## DESCRIPTION OF THE TASK
Reproduce the following records line for line, without altering any character.
[begin WORKING DATA]
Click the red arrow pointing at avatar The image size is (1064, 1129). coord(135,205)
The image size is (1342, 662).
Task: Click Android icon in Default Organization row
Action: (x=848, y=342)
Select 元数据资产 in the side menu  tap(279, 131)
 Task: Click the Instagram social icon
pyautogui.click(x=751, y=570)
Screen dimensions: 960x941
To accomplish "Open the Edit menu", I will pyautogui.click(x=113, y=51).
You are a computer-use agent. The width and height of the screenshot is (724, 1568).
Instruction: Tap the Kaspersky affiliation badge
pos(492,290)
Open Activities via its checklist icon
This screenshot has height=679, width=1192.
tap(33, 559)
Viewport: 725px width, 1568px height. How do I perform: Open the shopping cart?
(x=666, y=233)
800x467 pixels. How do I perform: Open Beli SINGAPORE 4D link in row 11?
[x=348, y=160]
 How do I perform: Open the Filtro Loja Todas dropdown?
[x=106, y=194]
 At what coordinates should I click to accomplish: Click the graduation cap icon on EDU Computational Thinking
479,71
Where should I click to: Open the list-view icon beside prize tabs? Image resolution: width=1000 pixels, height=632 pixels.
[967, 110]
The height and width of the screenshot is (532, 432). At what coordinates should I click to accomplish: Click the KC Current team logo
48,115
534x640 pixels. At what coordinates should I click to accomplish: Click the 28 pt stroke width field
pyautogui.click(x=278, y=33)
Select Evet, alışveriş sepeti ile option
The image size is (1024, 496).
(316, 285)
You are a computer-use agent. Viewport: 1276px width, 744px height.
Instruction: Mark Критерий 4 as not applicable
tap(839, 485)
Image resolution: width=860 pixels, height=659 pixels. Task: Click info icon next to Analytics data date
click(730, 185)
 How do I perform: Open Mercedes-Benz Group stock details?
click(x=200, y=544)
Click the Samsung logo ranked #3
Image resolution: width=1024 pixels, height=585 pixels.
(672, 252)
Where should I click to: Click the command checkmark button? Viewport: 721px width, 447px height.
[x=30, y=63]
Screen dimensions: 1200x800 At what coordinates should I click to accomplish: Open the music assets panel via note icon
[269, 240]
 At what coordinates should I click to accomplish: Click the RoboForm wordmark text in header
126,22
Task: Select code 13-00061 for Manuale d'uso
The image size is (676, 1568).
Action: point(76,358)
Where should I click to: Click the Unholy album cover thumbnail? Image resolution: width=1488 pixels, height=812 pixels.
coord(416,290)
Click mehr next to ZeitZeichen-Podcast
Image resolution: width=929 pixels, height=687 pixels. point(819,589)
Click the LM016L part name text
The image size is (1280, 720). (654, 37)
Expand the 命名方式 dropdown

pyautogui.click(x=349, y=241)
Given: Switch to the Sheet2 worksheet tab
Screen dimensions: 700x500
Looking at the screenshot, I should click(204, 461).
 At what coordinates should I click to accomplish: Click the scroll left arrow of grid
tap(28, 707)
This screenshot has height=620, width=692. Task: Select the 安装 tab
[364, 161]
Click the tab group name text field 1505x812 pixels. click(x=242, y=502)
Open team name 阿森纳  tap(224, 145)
[end WORKING DATA]
## TASK RESPONSE
Click the red arrow pointing at avatar The image size is (1064, 1129). coord(135,205)
The image size is (1342, 662).
Task: Click Android icon in Default Organization row
Action: (x=848, y=342)
Select 元数据资产 in the side menu  tap(279, 131)
 Task: Click the Instagram social icon
pyautogui.click(x=751, y=570)
Screen dimensions: 960x941
To accomplish "Open the Edit menu", I will pyautogui.click(x=113, y=51).
You are a computer-use agent. The width and height of the screenshot is (724, 1568).
Instruction: Tap the Kaspersky affiliation badge
pos(492,290)
Open Activities via its checklist icon
This screenshot has height=679, width=1192.
tap(33, 559)
Viewport: 725px width, 1568px height. How do I perform: Open the shopping cart?
(x=666, y=233)
800x467 pixels. How do I perform: Open Beli SINGAPORE 4D link in row 11?
[x=348, y=160]
 How do I perform: Open the Filtro Loja Todas dropdown?
[x=106, y=194]
 At what coordinates should I click to accomplish: Click the graduation cap icon on EDU Computational Thinking
479,71
Where should I click to: Open the list-view icon beside prize tabs? Image resolution: width=1000 pixels, height=632 pixels.
[967, 110]
The height and width of the screenshot is (532, 432). At what coordinates should I click to accomplish: Click the KC Current team logo
48,115
534x640 pixels. At what coordinates should I click to accomplish: Click the 28 pt stroke width field
pyautogui.click(x=278, y=33)
Select Evet, alışveriş sepeti ile option
The image size is (1024, 496).
(316, 285)
You are a computer-use agent. Viewport: 1276px width, 744px height.
Instruction: Mark Критерий 4 as not applicable
tap(839, 485)
Image resolution: width=860 pixels, height=659 pixels. Task: Click info icon next to Analytics data date
click(730, 185)
 How do I perform: Open Mercedes-Benz Group stock details?
click(x=200, y=544)
Click the Samsung logo ranked #3
Image resolution: width=1024 pixels, height=585 pixels.
(672, 252)
Where should I click to: Click the command checkmark button? Viewport: 721px width, 447px height.
[x=30, y=63]
Screen dimensions: 1200x800 At what coordinates should I click to accomplish: Open the music assets panel via note icon
[269, 240]
 At what coordinates should I click to accomplish: Click the RoboForm wordmark text in header
126,22
Task: Select code 13-00061 for Manuale d'uso
The image size is (676, 1568).
Action: point(76,358)
Where should I click to: Click the Unholy album cover thumbnail? Image resolution: width=1488 pixels, height=812 pixels.
coord(416,290)
Click mehr next to ZeitZeichen-Podcast
Image resolution: width=929 pixels, height=687 pixels. point(819,589)
Click the LM016L part name text
The image size is (1280, 720). (654, 37)
Expand the 命名方式 dropdown

pyautogui.click(x=349, y=241)
Given: Switch to the Sheet2 worksheet tab
Screen dimensions: 700x500
Looking at the screenshot, I should click(204, 461).
 At what coordinates should I click to accomplish: Click the scroll left arrow of grid
tap(28, 707)
This screenshot has height=620, width=692. Task: Select the 安装 tab
[364, 161]
Click the tab group name text field 1505x812 pixels. click(x=242, y=502)
Open team name 阿森纳  tap(224, 145)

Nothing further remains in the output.